= Michele Brown (New Jersey official) =

American lawyer

Michele Brown is the president and CEO of Choose New Jersey, Inc. She became the CEO of the New Jersey Economic Development Authority (EDA) in 2012 and in 2015 became the head of Choose New Jersey, a private group which, similar to the EDA, seeks to enhance investment in the state.

==Life and career==
Michelle Brown, a Trenton native, received a B.A. degree from Drew University and earned her law degree from Georgetown University Law Center.
She became a federal prosecutor, later becoming Acting First Assistant US Attorney.

On August 18, 2009, Governor Chris Christie acknowledged that he had loaned $46,000 to Brown in 2007, while serving as her superior as the state's U.S. attorney, and that he had failed to report either the loan or its monthly $500 interest payments on both his income tax returns and his mandatory financial disclosure report to the New Jersey Election Law Enforcement Commission. In response to the disclosure of the financial relationship between Christie and Brown, State Senator Loretta Weinberg, the Democratic candidate for lieutenant governor, called on Brown to recuse herself from the task of retrieving U.S. Attorney’s Office records requested by the Corzine campaign under the Freedom of Information Act. On August 25, 2009, Brown resigned from her post, stating that she does not want to be "a distraction" for the office.

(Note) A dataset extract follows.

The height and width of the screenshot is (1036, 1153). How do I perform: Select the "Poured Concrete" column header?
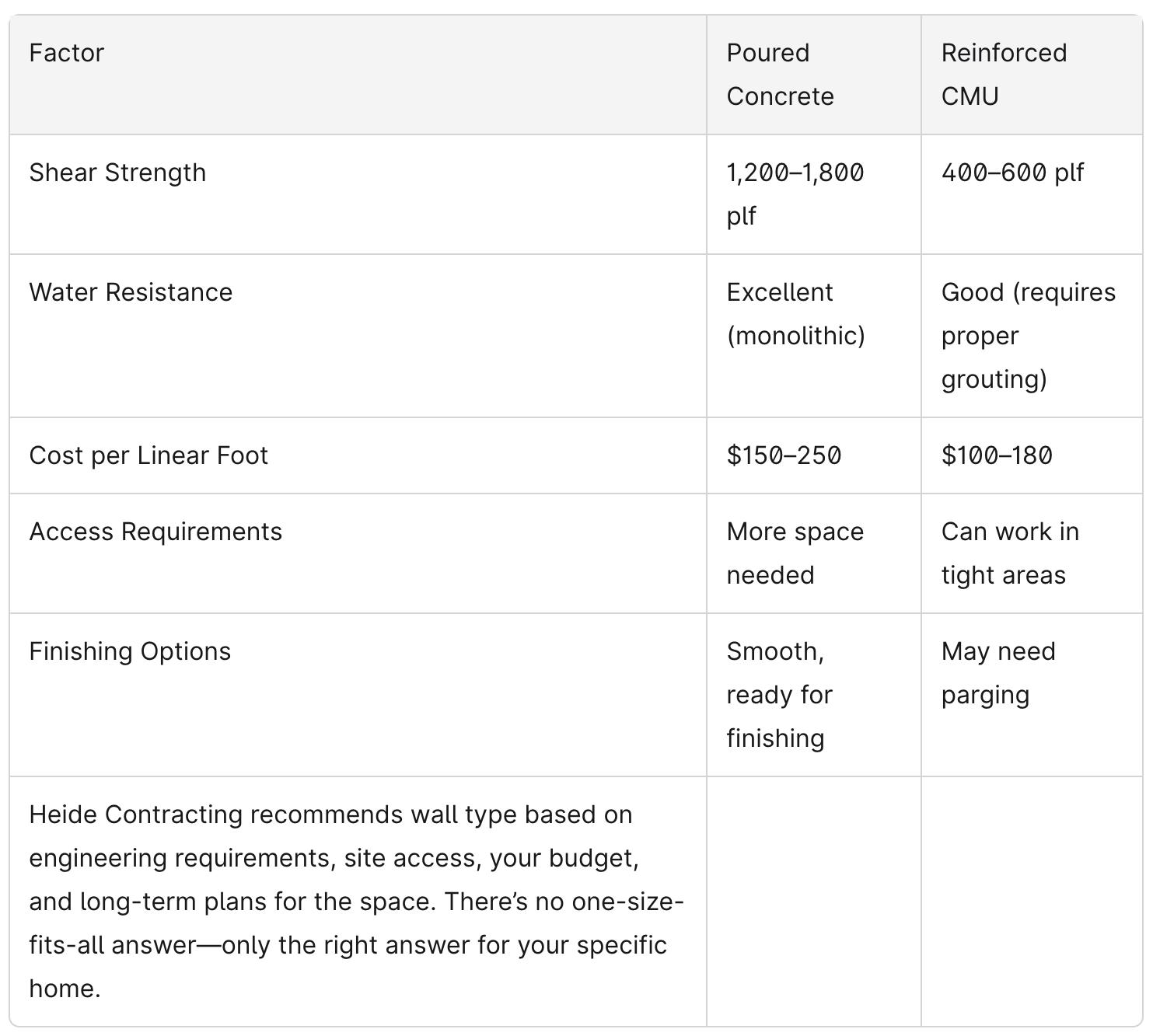(780, 75)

Brown was Appointments Counsel for Governor Chris Christie. She was appointed CEO of the New Jersey Economic Development Authority (EDA) in October 2012. During that time, the EDA administered $460 million of federal funds for Hurricane Sandy relief including the ad campaign Stronger than the Storm.

In January 2015, she became head of Choose New Jersey, a non-profit organisation that promotes business in the state.